The Semantic Code team shipped a massive improvement to the language support system that powers code navigation. Code navigation features only scratch the surface of possibilities that start to open up when we combine Semantic‘s program analysis potential with GitHub’s scale.

GitHub is home to over 50 million developers worldwide. Our team’s mission is to analyze code on our platform and surface insights that empower users to feel more productive. Ideally, this analysis should work for all users, regardless of which programming language they use. Until now, however, we’ve only been able to support a handful of languages due to the high cost of adding and maintaining them. Our new language support system, CodeGen, cuts that cost dramatically by automating a significant portion of the pipeline, in addition to making it more resilient. The result is that it is now easier than ever to add new programming languages that get parsed by our library.

Language Support is mission-critical

Before Semantic can compute diffs or perform abstract interpretation, we need to transform code into a representation that is amenable to our analysis goals. For this reason, a significant portion of our pipeline deals with processing source code from files on GitHub.com into an appropriate representation—we call this our “language support system”.

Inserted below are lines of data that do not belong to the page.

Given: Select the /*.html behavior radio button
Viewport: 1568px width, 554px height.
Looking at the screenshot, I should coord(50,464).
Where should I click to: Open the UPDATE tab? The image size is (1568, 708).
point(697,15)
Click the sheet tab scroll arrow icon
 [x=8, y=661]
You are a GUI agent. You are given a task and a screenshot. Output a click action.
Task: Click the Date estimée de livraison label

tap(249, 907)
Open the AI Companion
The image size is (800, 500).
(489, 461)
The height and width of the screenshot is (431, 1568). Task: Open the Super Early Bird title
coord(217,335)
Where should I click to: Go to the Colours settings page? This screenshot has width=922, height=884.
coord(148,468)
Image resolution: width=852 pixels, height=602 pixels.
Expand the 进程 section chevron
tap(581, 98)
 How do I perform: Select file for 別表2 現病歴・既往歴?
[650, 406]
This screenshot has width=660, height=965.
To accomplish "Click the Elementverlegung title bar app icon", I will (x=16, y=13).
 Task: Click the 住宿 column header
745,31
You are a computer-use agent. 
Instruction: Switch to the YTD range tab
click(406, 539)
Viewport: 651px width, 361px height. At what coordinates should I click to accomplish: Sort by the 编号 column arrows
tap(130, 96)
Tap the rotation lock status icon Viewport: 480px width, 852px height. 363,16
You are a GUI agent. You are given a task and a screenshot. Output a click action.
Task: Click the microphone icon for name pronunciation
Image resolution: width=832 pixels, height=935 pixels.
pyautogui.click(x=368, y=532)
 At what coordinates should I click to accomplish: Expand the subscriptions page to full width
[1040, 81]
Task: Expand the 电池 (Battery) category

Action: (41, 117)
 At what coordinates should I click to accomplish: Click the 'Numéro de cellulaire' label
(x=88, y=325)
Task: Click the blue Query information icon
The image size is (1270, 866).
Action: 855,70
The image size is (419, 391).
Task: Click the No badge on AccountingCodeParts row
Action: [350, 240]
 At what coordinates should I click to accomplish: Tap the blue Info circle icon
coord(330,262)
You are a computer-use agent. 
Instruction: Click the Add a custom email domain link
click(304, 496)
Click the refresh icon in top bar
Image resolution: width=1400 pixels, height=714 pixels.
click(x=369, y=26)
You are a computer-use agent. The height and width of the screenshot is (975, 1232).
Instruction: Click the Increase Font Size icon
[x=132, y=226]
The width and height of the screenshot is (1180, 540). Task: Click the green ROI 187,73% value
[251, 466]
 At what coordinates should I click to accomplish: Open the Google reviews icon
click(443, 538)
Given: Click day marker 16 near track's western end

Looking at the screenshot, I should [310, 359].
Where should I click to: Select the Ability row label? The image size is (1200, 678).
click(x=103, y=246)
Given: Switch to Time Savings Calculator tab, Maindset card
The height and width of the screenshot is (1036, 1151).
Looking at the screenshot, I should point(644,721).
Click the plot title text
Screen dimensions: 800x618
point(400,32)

Diagram showing semantic architecture

Adding languages has been difficult

Zooming into the part of Semantic that achieves language support, we see that it involved several development phases, including two parsing steps that required writing and maintaining two separate grammars per language.

Diagram showing language support pipeline

Reading the diagram from left to right, our historic language support pipeline:

  1. Parsed source code into ASTs. A grammar is hand-written for a given language using tree-sitter, an incremental GLR parsing library for programming tools.
  2. Read tree-sitter ASTs into Semantic. Connecting Semantic to tree-sitter‘s C library requires providing an interface to the C source. We achieve this through our haskell-tree-sitter library, which has Haskell bindings to tree-sitter.
  3. Parsed ASTs into a generalized representation of syntax. For these ASTs to be consumable by our Haskell project, we had to translate the tree-sitter parse trees into an appropriate representation. This required:
    • À la carte syntax types: generalization across programming languages Many constructs, such as If statements, occur in several languages. Instead of having different representations of If statements for each language, could we reduce duplication by creating a generalized representation of syntax that could be shared across languages, such as a datatype modeling the semantics of conditional logic? This was the reasoning behind creating our hand-written, generalized à la carte syntaxes based on Wouter Swierstra’s Data types à la carte approach, allowing us to represent those shared semantics across languages. For example, this file captures a subset of à la carte datatypes that model expression syntaxes across languages.
    • Assignment: turning tree-sitter‘s representation into a Haskell datatype representation We had to translate tree-sitter AST nodes to be represented by the new generalized à la carte syntax. To do this, a second grammar was written in Haskell to assign the nodes of the tree-sitter ASTs onto a generalized representation of syntax modeled by the à la carte datatypes. As an example, here is the Assignment grammar written for Ruby.
  4. Performed Evaluation. Next, we captured what it meant to interpret the syntax datatypes. To do so, we wrote a polymorphic type class called Evaluatable, which defined the necessary interface for a term to be evaluated. Evaluatable instances were added for each of the à la carte syntaxes.
  5. Handled Effects. In addition to evaluation semantics, describing the control flow of a given program also necessitates modeling effects. This helps ensure we can represent things like the file system, state, non-determinism, and other effectful computations.
  6. Validated via tests. Tests for diffing, tagging, graphing, and evaluating source code written in that language were added along the process.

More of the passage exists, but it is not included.